As long as no parameter expansion or aliasing is occurring in the word, any word in a shell-script can be wrapped in quotes without changing its' meaning; this means that ':'
is equivalent to :
(we've only wrapped it in quotes here to achieve the JavaScript semantics described below)
... and as described above, the first command on the first line is a no-op (it translates to : //
, or if you prefer to quote the words, ':' '//'
. Notice that the //
carries no special meaning here, as it does in JavaScript; it's just a meaningless word that's being thrown away.)
Finally, the second command on the first line (after the semicolon), is the real meat of the program: it's the exec
call which replaces the shell-script being invoked, with a Node.js process invoked to evaluate the rest of the script.

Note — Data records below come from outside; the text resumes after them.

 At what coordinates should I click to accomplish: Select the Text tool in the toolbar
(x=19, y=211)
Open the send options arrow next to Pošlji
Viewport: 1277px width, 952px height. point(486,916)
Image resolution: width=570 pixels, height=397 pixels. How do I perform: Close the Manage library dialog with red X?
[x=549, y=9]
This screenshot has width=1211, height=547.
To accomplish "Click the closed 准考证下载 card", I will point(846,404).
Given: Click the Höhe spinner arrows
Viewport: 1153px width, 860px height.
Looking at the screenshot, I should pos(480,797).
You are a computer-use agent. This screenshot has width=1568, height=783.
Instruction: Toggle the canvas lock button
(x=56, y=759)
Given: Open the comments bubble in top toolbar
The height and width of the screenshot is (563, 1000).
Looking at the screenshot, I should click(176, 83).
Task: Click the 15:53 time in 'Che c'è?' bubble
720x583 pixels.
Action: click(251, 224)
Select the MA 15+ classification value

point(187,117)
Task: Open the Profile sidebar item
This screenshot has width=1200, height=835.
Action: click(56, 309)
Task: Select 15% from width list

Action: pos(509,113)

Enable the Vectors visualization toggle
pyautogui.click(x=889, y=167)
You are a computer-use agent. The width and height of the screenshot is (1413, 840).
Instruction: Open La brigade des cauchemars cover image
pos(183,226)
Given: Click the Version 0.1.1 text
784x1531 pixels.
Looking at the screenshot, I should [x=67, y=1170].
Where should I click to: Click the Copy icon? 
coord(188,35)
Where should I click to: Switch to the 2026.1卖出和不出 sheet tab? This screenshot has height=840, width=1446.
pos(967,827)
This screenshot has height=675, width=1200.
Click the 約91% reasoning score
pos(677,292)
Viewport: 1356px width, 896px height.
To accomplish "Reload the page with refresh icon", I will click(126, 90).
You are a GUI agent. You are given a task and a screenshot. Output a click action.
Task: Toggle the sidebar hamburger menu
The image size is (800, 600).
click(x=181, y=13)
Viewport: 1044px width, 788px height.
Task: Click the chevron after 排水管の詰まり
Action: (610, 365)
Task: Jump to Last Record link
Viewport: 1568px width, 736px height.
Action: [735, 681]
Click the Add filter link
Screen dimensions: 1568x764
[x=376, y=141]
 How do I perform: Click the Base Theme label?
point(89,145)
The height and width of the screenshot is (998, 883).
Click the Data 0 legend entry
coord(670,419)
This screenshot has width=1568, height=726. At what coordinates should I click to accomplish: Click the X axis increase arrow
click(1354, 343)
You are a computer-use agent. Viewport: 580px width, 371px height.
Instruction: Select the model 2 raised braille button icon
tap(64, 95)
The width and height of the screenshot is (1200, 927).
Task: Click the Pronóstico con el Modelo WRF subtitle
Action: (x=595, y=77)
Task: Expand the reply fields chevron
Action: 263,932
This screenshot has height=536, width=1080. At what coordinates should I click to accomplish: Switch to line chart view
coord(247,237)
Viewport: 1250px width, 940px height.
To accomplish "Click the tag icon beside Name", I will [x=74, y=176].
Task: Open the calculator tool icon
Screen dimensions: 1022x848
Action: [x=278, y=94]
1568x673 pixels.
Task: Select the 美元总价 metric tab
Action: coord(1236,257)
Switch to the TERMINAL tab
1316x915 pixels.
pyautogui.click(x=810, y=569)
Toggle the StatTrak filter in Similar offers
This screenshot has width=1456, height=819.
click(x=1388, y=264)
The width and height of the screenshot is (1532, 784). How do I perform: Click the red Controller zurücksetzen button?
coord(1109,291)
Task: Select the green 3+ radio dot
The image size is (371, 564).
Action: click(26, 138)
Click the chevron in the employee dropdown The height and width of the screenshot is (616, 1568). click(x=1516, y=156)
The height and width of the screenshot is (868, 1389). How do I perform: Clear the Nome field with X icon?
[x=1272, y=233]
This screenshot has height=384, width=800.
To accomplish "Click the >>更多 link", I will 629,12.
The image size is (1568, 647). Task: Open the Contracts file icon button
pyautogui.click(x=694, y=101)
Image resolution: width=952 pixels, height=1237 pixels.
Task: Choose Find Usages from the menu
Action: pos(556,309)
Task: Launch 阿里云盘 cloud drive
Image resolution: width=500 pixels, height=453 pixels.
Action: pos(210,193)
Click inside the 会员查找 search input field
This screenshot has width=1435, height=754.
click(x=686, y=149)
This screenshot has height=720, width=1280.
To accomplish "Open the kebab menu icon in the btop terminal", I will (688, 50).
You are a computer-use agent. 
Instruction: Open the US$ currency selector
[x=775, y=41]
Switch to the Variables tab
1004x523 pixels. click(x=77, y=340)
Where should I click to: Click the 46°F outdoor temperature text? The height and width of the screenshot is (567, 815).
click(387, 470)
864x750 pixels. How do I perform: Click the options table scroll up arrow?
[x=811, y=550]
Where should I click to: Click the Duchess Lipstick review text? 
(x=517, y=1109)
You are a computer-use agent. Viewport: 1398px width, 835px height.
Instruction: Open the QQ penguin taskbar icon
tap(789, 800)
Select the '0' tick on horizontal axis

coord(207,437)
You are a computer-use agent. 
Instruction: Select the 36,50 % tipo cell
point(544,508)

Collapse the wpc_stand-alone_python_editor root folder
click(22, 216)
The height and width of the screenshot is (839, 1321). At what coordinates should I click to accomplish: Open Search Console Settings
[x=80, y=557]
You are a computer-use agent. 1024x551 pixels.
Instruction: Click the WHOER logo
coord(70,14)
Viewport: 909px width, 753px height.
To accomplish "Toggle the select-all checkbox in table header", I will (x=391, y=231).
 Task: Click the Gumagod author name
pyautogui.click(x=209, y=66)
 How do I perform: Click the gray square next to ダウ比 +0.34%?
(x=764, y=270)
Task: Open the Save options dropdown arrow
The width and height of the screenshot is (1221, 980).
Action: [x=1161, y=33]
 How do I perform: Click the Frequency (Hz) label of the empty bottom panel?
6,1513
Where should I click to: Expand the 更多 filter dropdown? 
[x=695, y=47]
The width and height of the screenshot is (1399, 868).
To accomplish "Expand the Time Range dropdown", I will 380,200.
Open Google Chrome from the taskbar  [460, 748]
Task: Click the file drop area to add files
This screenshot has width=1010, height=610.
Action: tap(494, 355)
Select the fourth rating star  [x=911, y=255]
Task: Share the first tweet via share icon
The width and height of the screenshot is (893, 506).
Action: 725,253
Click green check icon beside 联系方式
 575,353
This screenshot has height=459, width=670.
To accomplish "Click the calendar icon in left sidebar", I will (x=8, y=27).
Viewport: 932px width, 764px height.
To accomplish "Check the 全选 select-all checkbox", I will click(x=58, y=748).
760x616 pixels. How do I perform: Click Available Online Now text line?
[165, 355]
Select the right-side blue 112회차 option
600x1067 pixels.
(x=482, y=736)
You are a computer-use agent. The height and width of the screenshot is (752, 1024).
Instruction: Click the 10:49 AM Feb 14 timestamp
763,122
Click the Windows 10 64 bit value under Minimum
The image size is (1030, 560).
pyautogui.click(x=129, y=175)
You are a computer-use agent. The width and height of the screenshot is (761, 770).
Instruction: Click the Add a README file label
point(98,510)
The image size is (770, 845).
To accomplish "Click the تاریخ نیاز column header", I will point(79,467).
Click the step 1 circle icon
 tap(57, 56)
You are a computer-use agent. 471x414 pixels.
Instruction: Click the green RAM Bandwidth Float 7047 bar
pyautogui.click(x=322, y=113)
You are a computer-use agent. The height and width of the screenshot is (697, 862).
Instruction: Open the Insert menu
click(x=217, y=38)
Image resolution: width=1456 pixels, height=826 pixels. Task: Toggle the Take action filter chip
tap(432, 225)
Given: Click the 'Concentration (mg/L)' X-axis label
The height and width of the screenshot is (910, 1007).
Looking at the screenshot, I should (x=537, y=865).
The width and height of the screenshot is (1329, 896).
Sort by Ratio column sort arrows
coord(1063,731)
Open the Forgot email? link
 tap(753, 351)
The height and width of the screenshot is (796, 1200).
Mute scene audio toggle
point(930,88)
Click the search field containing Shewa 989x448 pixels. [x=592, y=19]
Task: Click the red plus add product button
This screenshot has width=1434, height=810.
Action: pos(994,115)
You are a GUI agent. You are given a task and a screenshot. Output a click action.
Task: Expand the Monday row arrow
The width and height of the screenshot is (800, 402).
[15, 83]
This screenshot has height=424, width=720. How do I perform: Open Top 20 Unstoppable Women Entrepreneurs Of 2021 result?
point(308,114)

Meanwhile, the first line, in JavaScript, parses as a string-literal (':'
), and then a comment, which is deleted; thus, to JavaScript, the program looks like this:
':'
~function(){ ... }
Since the string-literal is on a line by itself, it is a no-op statement, and is thus stripped from the program; that means that the entire line is removed, leaving only your program-code (in this example, the function(){ ... }
body.)
I use it to easily enable/disable variable commands:
#!/bin/bash
if [[ "$VERBOSE" == "" || "$VERBOSE" == "0" ]]; then
vecho=":" # no "verbose echo"
else
vecho=echo # enable "verbose echo"
fi
$vecho "Verbose echo is ON"
Thus
$ ./vecho
$ VERBOSE=1 ./vecho
Verbose echo is ON
This makes for a clean script. This cannot be done with '#'.
Also,
: >afile
is one of the simplest ways to guarantee that 'afile' exists but is 0 length.